**WHAT IS EXPECTED:**
In the data below, one line contains "Screen dimensions: 501x227" and a later one contains "This screenshot has width=1005, height=731.". Print both, with every line between them, exactly and alone.

**EXERCISE INPUT:**
.....

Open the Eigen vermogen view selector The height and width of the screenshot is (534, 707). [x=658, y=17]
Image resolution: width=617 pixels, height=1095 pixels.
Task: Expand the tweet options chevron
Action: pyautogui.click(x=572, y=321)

.....

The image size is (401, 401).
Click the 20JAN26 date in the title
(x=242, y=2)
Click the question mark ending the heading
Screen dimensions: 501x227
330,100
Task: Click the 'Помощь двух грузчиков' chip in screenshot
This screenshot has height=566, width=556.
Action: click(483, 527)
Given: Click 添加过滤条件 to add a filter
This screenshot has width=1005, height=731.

.....

**RESULT:**
Screen dimensions: 501x227
330,100
Task: Click the 'Помощь двух грузчиков' chip in screenshot
This screenshot has height=566, width=556.
Action: click(483, 527)
Given: Click 添加过滤条件 to add a filter
This screenshot has width=1005, height=731.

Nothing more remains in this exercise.